Stored data entries

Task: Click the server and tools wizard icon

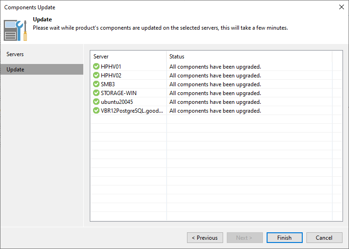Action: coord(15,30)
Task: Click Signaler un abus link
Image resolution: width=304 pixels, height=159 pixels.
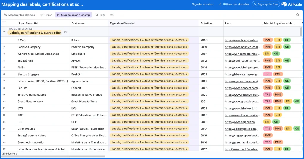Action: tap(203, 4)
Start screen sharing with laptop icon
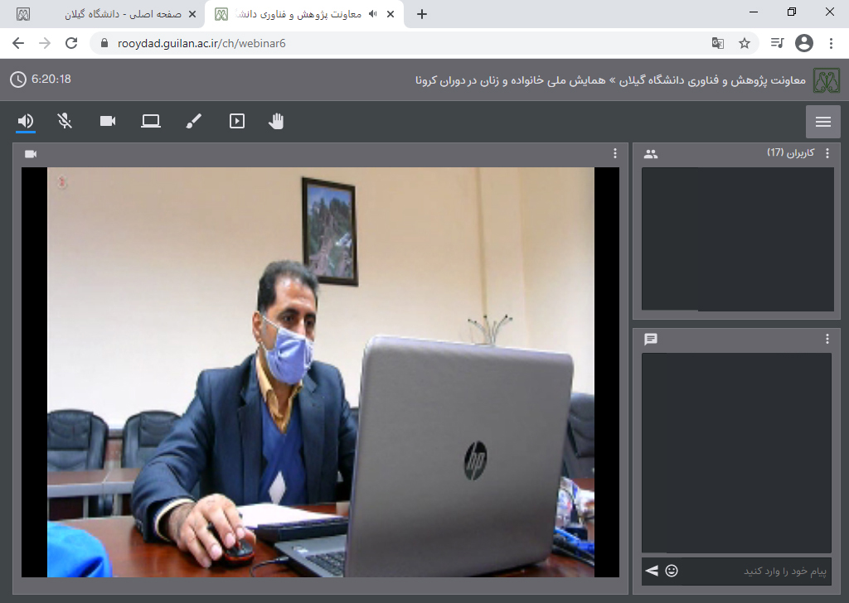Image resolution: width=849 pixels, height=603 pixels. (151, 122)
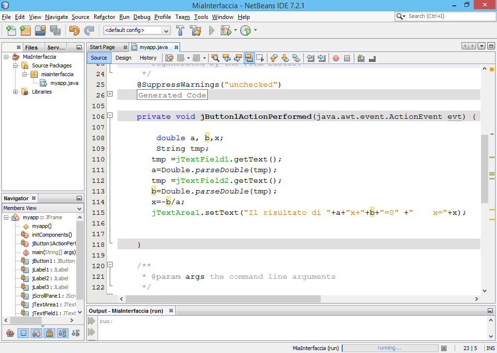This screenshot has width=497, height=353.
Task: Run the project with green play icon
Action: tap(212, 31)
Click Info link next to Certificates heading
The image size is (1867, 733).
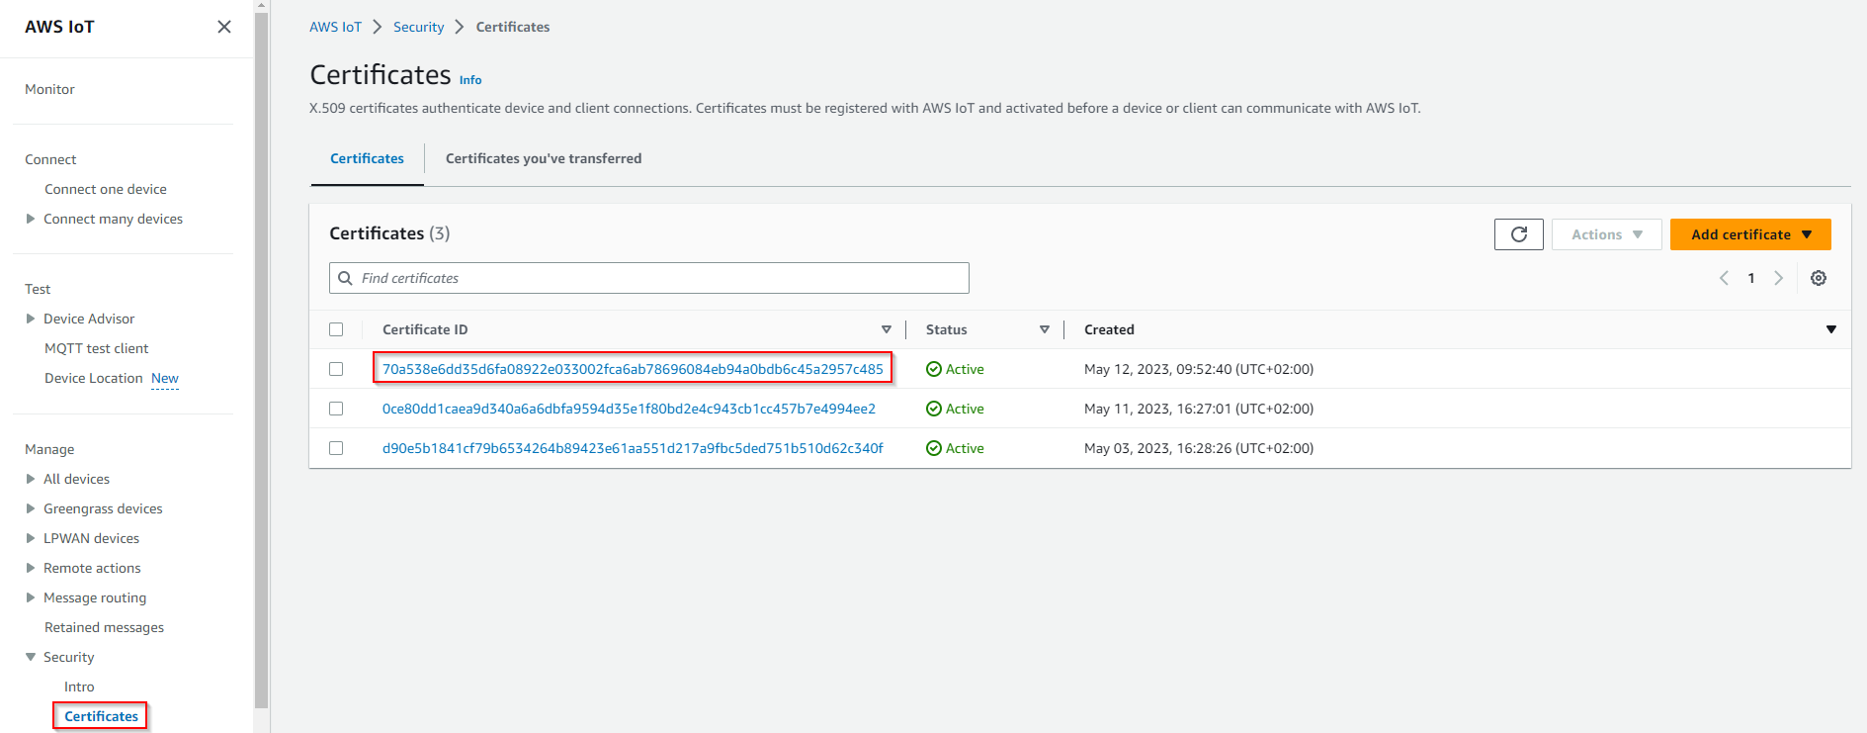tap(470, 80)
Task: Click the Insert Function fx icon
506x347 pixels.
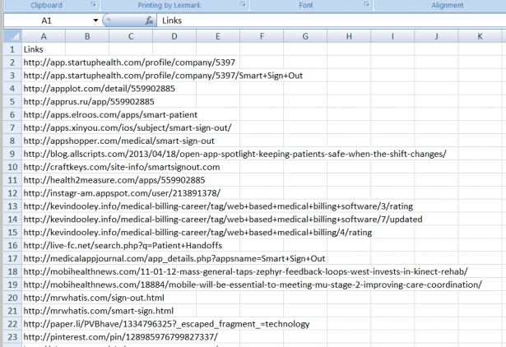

WHAT THE EXERCISE ASKS> Only the lines from the one containing "Click Info link next to Certificates heading" through the final line of the data are to be written out, exactly as they stand and without pictures.

RESPONSE AREA>
Click Info link next to Certificates heading
The image size is (1867, 733).
tap(470, 80)
Task: Click the Insert Function fx icon
506x347 pixels.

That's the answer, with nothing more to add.